Vida e liberdade, por Kakay

“Não há refúgio, e o terror aumenta.

É tal e qual o drama aqui na sala:

A luz da tarde em agonia lenta,

E a maciça negrura a devorá-la.

Dor deste tempo atroz,

sem refrigério,

Eis os degraus do inferno que nos restam:

Morrer e apodrecer no cemitério

onde fantasmas, como eu,

protestam.”

Miguel Torga

 

Em um momento em que o país cuida, com toda razão, quase única e exclusivamente da necessidade fundamental e imperiosa da vacina, uma notícia de pé de página chama a atenção. O ex-ministro Sergio Moro ganharia hoje uma eleição para a Presidência da República. Apenas ele, segundo a matéria, poderia enfrentar e derrotar o atual Presidente. É evidente que ninguém está com cabeça para qualquer outra questão que não seja a tentativa de salvar vidas e de propiciar ao brasileiro o ar que está sendo obstado pelo negacionismo e obscurantismo. O que me leva a refletir sobre essa hipótese –ainda distante– das próximas eleições é imaginar que esse ex-juiz está no cerne, na raiz deste desgoverno que hoje nos sufoca, nos aniquila. Foi um projeto de poder, coordenado pelo ex-juiz de Curitiba que chefiava criminosamente a força-tarefa, que propiciou a chegada deste grupo ao poder. Se, após ter assumido o cargo de Ministro da Justiça, houve um rompimento entre eles, isso nada mais é do que uma briga de quadrilha.

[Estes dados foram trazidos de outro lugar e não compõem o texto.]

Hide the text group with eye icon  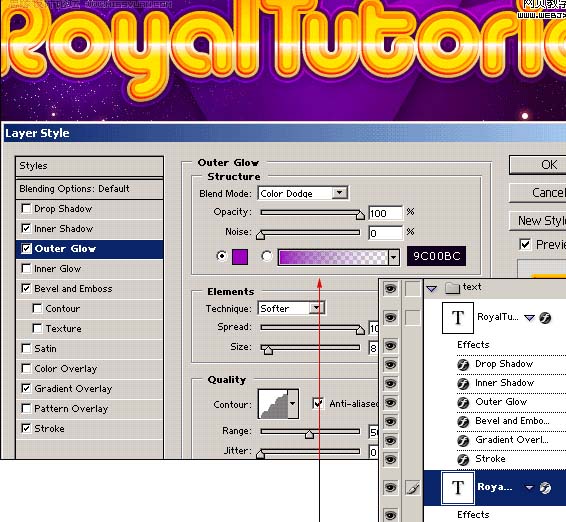pyautogui.click(x=390, y=288)
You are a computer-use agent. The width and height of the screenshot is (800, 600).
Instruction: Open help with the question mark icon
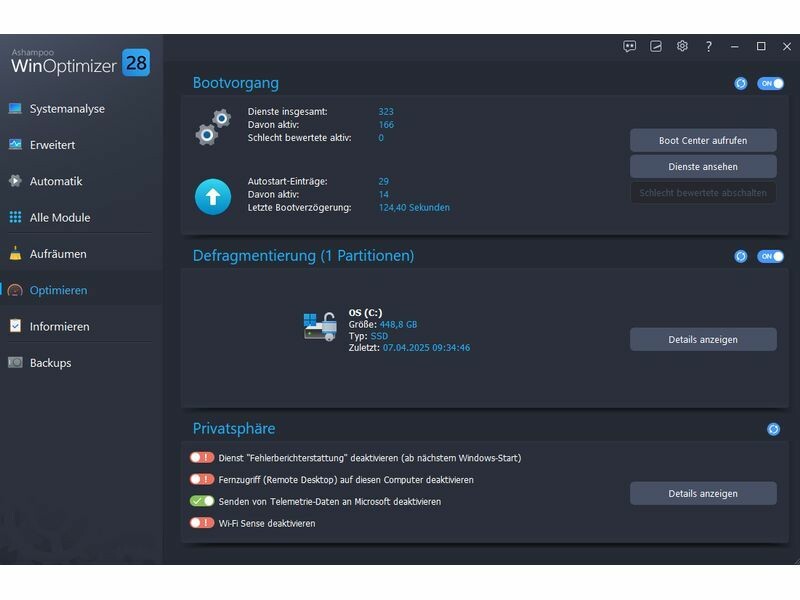pos(709,46)
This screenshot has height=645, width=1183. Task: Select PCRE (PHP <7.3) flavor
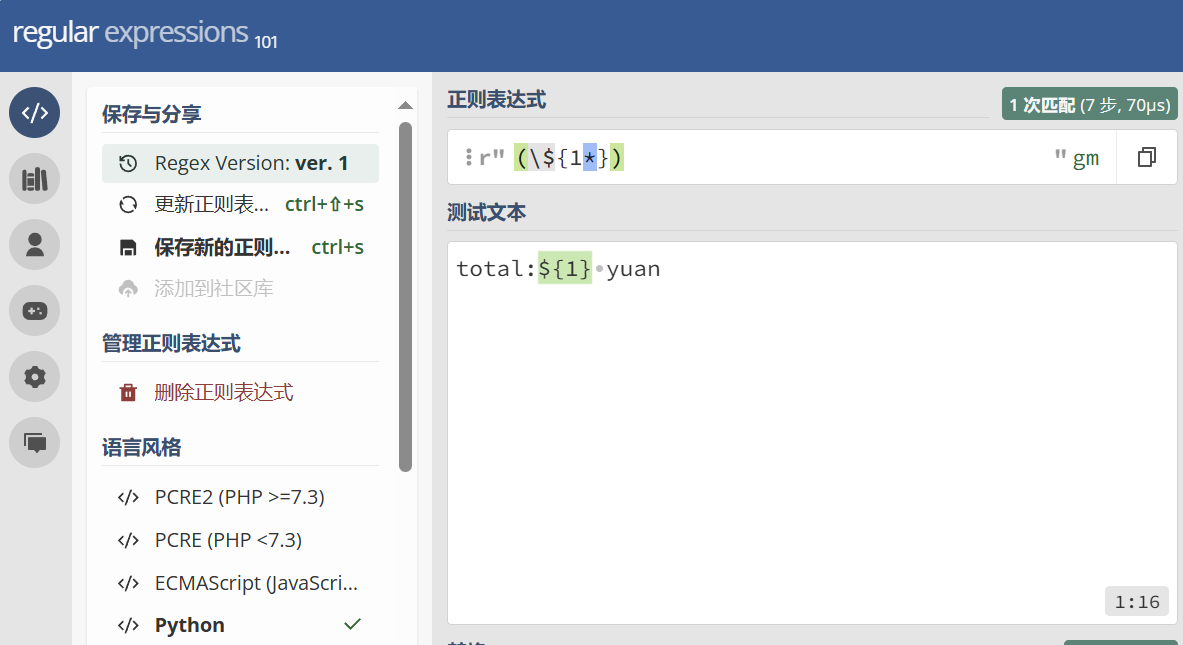coord(228,540)
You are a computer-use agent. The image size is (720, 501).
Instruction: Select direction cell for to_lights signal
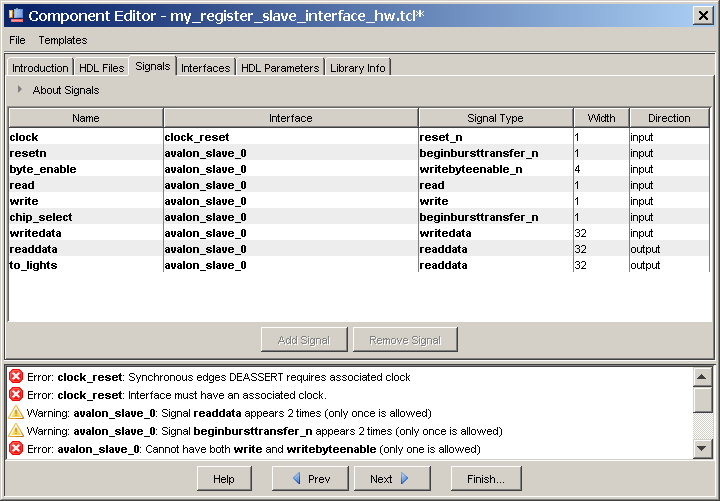(x=668, y=265)
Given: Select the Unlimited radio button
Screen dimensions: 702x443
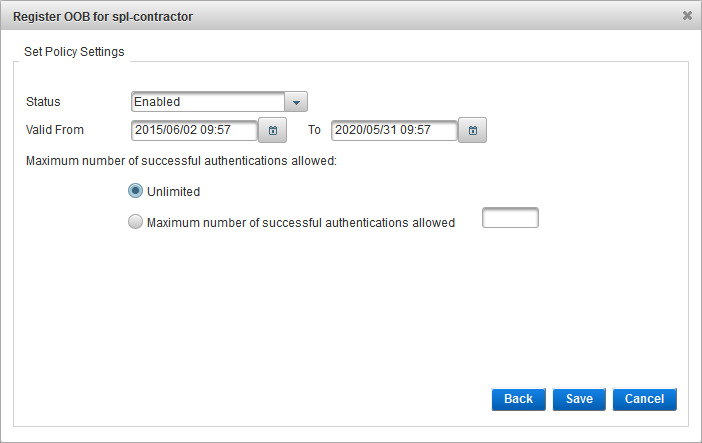Looking at the screenshot, I should 136,191.
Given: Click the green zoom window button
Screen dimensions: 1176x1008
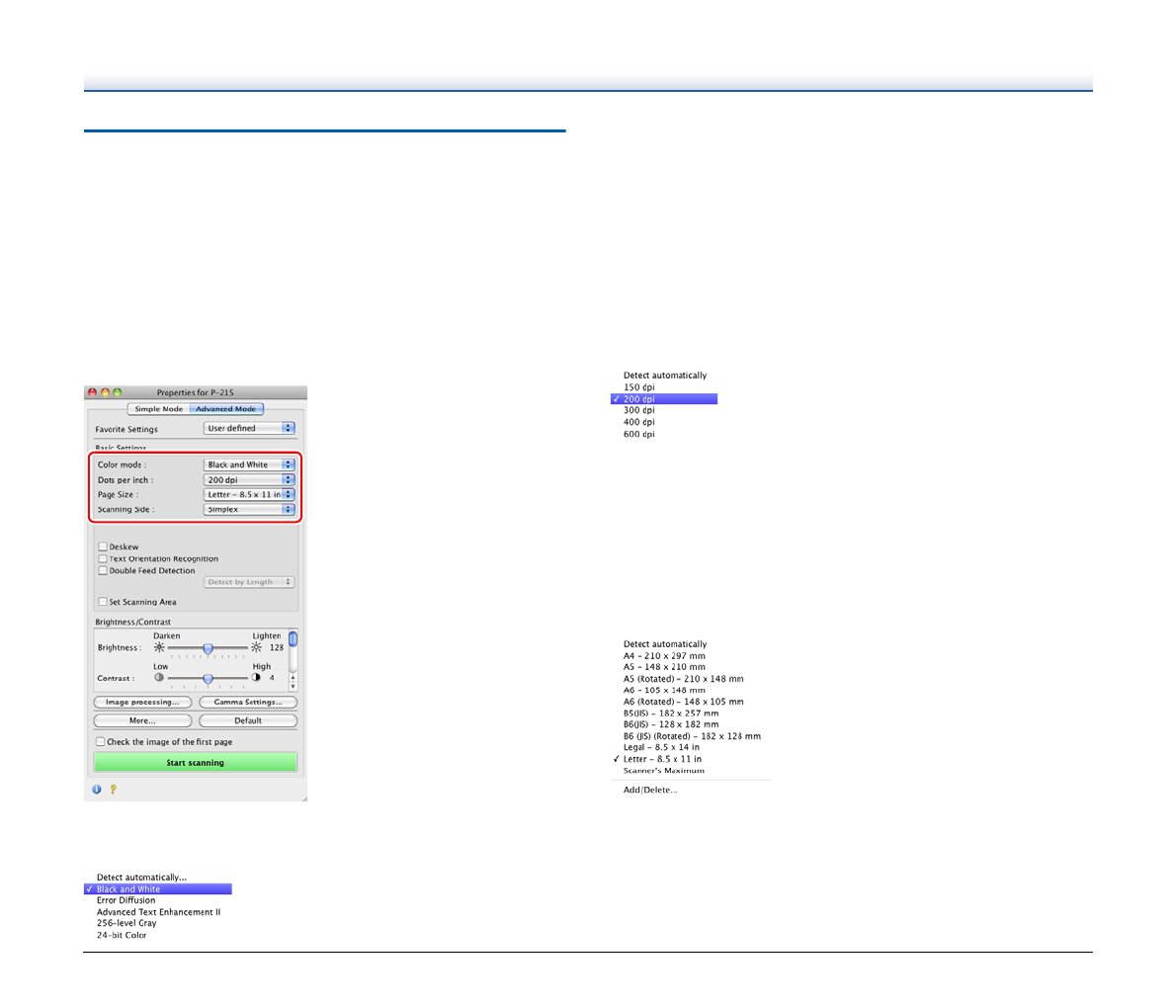Looking at the screenshot, I should pos(117,392).
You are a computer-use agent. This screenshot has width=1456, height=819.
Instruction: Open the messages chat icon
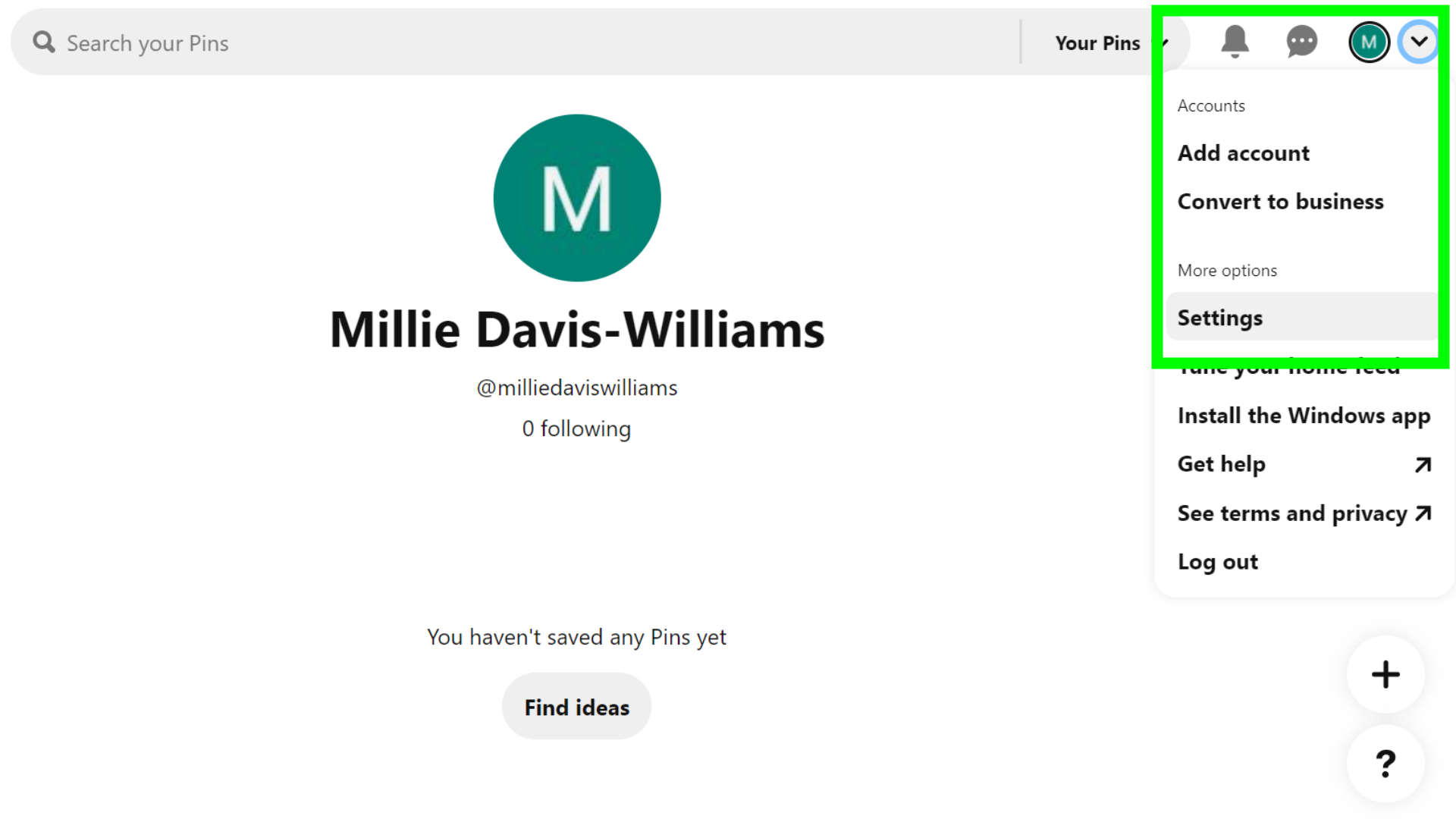click(1301, 42)
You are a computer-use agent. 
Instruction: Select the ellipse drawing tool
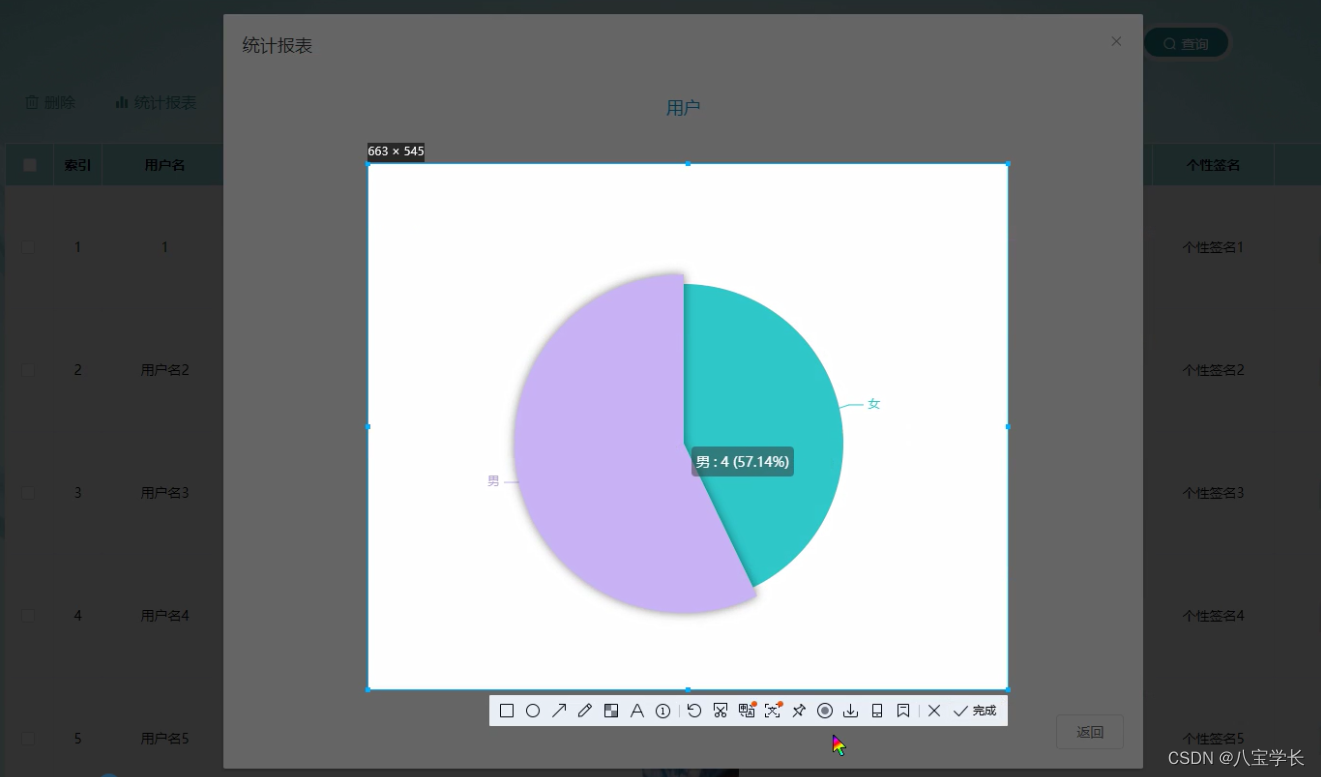click(533, 710)
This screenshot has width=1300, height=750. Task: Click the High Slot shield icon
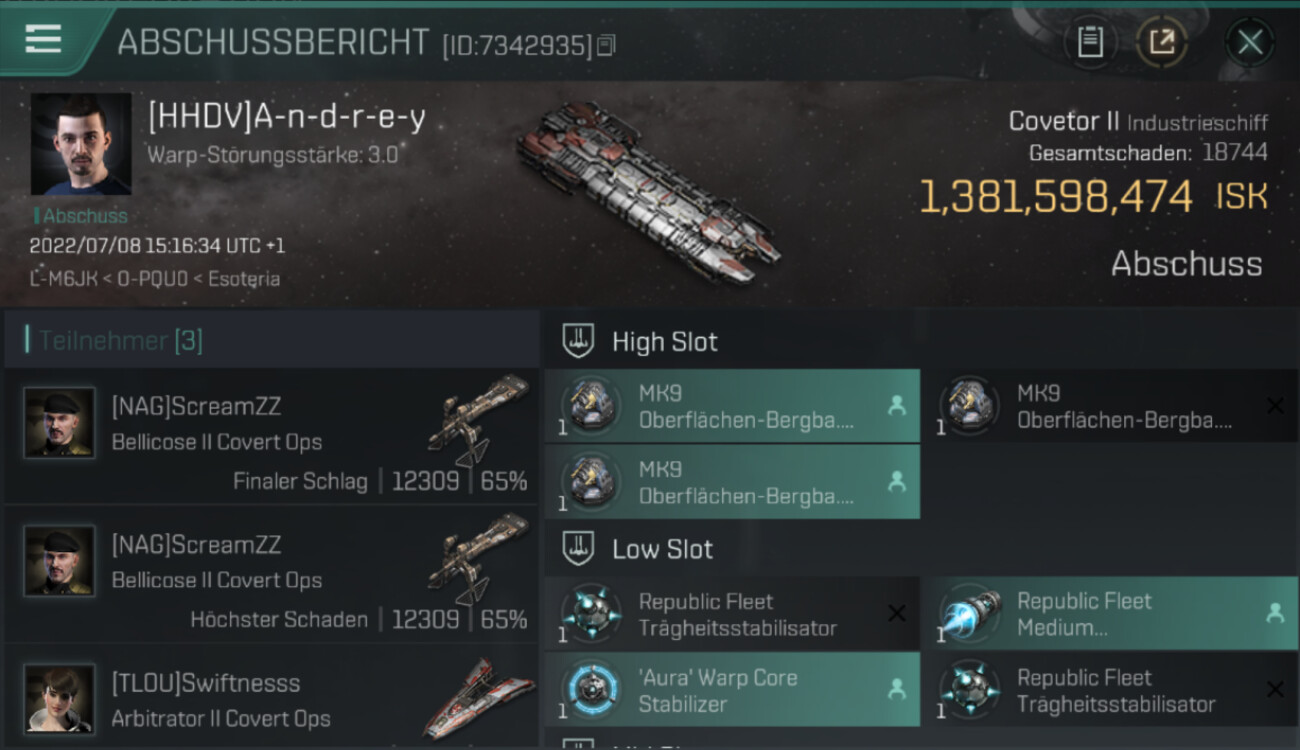pyautogui.click(x=578, y=341)
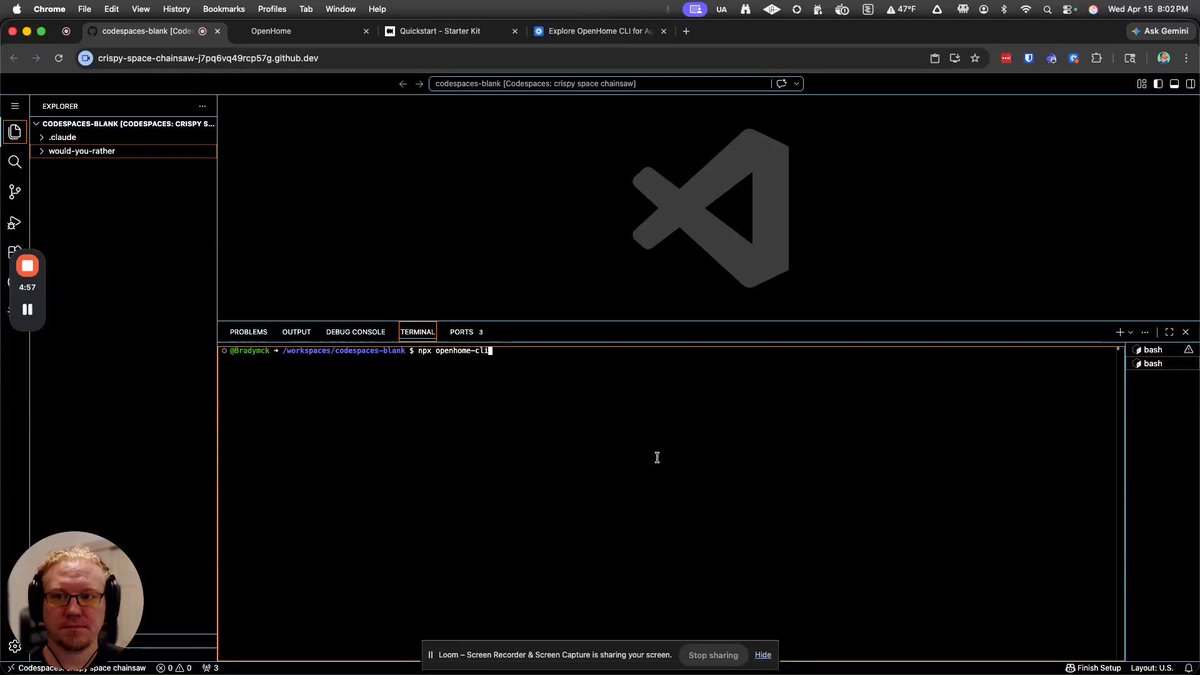Click the command center search field
This screenshot has width=1200, height=675.
coord(600,84)
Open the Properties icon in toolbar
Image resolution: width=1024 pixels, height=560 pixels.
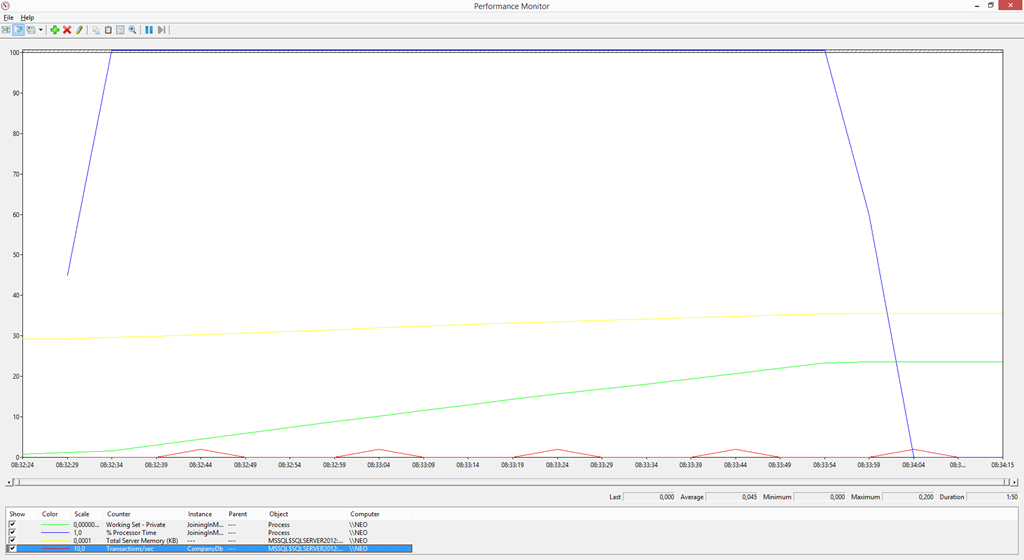tap(120, 30)
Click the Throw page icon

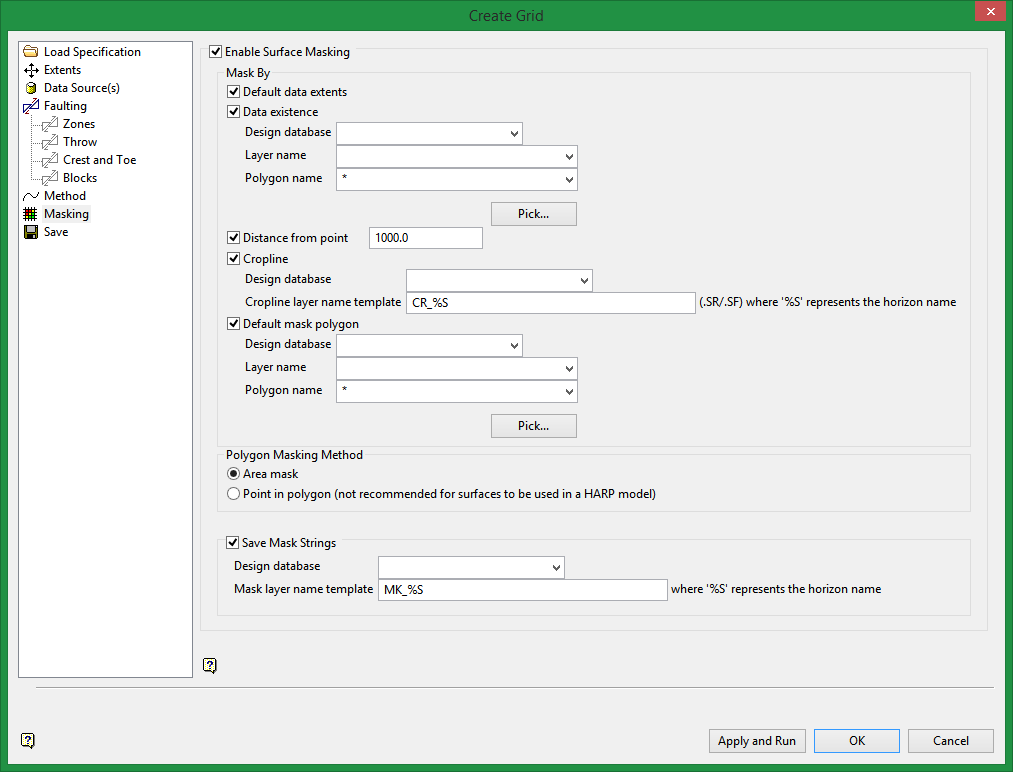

Certamente o agora ex-Ministro aposta no caos para se posicionar no tabuleiro do jogo de poder. Caos que ele tem que ser chamado a explicar. Afinal, qual a real importância, qual papel o Moro exerceu nas últimas eleições? É sempre bom ler Mário Quintana:

“O passado não reconhece seu lugar, está sempre presente.”

O poder judiciário é um poder inerte, só se manifesta quando provocado. E o poder judiciário não tem faltado ao país. Neste trágico momento de negação à vacina, de ausência do Ministro da Saúde, é na segurança jurídica e no descortino do Ministro Ricardo Lewandowski que o Brasil se ampara. Sem alardes, sem fanfarronices. Também da lavra do Ministro Lewandowski a determinação de que todas as mensagens referentes a um determinado lapso temporal e obtidos por hackers devem ser entregues à defesa técnica do ex-Presidente Lula. E todos estes documentos chegam à defesa com o selo da validade processual. Poderão ser manuseados e usados como prova de defesa.

É claro que quando falta o ar para arejar os pulmões nada mais tem importância ou sentido. A vida é, e deve ser, a prioridade absoluta, a primeira razão de existir. Mas sabemos todos que não existe apenas uma única frente de batalha. A liberdade vem disputar junto com a vida os espaços que puder ocupar. O ar que nos falta nos pulmões e que nos mata pelo não enfrentamento científico do vírus é também o ar que pode levar a julgamentos justos e com plenitude de defesa. Um direito, evidentemente, não exclui o outro. Vamos de João Cabral de Melo Neto:

“Sem bala, relógio,

ou a lâmina colérica,

é contudo uma ausência

o que esse homem leva.

por fim a realidade

prima, e tão violenta

que ao tentar apreendê-la

toda a imagem rebenta.”

Trago em mim o olhar, às vezes viciado, da ampla defesa e da paixão pelo respeito ao devido processo legal e à Constituição. E cabe a todos os operadores do direito cobrar para que a pandemia não sirva de pretexto para o não julgamento de relevantes e decisivos processos que estão parados. No caso específico dos excessos cometidos pela força-tarefa, especialmente a de Curitiba, a postura independente e corajosa do Procurador-Geral, ao priorizar a continuidade das investigações, mas dando mais transparência aos atos do próprio Ministério Público, serve como alerta no sentido de que o ar que falta nos hospitais, cuja ausência mata, não pode fazer falta também nos tribunais.